APPLY WHAT YOU READ>
[1] Answer these questions using the text on Parham's trip east, one answer per line, marked like the questions.
(a) In what year did Parham travel east?
(b) Which two ministries does the text say would be the most influential on Parham's future ministry?
(c) In what year did Dowie start a healing home in Chicago?
[2] List every calendar year mentioned in the text on Parham's trip east.

Parham's Trip East
After suffering several financial setbacks, and finding his ministry less successful than he would have hoped, Parham traveled east in 1900 to visit other Holiness and divine healing ministries. He hoped to receive inspiration for his own struggling ministry. Parham wrote:
"Deciding to know more fully the latest truths restored by later day movements, I left my work in charge of two Holiness preachers and visited various movements, such as Dowis's work who was then in Chicago... Malone's work in Cleveland, Dr. Simpson's work in Kyack, New York, Sanford's 'Holy Ghost and Us' work at Shiloh, Maine, and many others" (Parham 48).
Of these, John Alexander Dowie's healing ministry in Zion City, Illinois, and Frank W. Sanford's "Holy Ghost and Us" Bible school in Shiloh, Maine, would be the most influential on Parham's future ministry.
John Alexander Dowie
John Alexander Dowie immigrated to the United States in 1888 after a successful healing ministry in Melbourne, Australia. Much like Parham, Dowie denounced his eight year call to the Congregational Church because he felt it was "terribly overladen with worldliness and apathy" (Goff, Wacker 4). When Dowie moved to the United States, he preached for a while in San Francisco, then started a healing home in Chicago in 1894. His multiple run-ins with the law in Chicago, due to him breaking health code violations in his healing home, made him a famous local figure and attracted people to his message on divine healing.

DATA EXTRACT>
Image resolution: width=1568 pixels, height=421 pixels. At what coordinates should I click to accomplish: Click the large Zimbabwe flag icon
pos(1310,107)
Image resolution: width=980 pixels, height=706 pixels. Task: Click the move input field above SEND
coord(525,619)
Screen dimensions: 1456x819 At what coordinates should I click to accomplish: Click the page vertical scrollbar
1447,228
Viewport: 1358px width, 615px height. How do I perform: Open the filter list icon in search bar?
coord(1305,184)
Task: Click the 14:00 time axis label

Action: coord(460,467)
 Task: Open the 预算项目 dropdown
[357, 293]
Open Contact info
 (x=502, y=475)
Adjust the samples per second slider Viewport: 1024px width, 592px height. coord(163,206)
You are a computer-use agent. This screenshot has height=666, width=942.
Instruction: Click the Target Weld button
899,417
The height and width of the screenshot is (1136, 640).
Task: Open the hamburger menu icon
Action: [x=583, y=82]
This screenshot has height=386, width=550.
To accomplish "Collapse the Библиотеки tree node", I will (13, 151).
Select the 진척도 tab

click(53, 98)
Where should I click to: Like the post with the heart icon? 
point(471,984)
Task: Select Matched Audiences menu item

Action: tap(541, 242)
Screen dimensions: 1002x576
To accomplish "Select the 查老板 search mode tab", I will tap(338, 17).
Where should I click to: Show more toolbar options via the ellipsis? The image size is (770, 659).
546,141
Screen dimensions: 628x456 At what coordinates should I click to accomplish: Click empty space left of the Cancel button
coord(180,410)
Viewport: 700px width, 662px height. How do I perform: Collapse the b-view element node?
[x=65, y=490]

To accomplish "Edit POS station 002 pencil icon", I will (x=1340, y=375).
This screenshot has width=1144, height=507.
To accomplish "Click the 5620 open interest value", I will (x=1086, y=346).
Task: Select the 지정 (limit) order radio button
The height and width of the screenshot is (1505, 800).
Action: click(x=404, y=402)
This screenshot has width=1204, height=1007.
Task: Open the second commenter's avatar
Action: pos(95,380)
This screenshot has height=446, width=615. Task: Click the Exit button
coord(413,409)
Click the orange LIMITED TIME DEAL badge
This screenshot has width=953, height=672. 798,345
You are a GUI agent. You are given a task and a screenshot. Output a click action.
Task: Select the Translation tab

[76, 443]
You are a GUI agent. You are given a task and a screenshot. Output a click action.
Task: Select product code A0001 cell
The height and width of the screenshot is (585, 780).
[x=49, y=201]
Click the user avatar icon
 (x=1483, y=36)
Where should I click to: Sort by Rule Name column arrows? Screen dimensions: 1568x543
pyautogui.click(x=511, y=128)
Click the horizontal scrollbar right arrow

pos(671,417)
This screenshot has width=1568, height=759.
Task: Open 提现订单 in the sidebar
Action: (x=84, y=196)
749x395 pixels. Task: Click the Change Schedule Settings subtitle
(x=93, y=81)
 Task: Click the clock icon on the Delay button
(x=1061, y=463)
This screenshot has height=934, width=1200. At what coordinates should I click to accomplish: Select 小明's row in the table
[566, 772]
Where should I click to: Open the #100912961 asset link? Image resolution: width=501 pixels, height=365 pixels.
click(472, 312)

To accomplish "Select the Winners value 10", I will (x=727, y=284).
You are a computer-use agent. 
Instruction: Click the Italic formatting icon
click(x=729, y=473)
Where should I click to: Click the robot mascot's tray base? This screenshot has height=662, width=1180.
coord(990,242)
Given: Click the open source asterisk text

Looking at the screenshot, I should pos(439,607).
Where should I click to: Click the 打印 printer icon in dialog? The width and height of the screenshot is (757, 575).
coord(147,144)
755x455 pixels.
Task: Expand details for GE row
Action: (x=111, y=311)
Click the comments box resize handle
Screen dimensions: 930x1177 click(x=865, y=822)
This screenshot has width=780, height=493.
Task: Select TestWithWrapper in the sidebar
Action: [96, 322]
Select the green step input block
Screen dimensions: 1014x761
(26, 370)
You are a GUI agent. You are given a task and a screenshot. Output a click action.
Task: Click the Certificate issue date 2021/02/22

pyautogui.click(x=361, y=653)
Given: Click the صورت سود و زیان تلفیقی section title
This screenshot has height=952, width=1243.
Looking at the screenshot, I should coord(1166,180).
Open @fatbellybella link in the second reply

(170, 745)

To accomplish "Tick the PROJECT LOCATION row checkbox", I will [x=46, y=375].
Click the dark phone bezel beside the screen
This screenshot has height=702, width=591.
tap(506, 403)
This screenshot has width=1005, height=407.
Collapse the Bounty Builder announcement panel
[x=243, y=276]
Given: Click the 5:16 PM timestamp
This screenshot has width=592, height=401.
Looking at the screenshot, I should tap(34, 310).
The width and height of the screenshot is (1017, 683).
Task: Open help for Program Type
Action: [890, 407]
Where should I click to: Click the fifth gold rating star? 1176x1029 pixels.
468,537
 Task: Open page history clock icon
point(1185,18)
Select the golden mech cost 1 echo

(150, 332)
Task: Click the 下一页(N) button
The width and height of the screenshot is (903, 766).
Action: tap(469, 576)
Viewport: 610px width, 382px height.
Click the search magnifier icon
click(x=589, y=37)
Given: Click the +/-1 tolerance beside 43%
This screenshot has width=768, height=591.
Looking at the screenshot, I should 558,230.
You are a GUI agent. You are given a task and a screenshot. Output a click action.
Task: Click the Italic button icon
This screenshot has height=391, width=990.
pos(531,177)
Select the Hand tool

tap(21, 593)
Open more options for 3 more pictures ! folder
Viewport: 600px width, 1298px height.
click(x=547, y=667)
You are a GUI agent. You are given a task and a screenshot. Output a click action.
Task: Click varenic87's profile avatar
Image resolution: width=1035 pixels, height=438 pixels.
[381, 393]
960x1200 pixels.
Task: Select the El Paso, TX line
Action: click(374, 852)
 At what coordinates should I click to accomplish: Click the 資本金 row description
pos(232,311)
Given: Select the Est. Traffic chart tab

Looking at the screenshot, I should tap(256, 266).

EXPECTED OUTPUTS>
[1]
(a) 1900
(b) John Alexander Dowie's healing ministry in Zion City, Illinois, and Frank W. Sanford's "Holy Ghost and Us" Bible school in Shiloh, Maine
(c) 1894

[2] 1900, 1888, 1894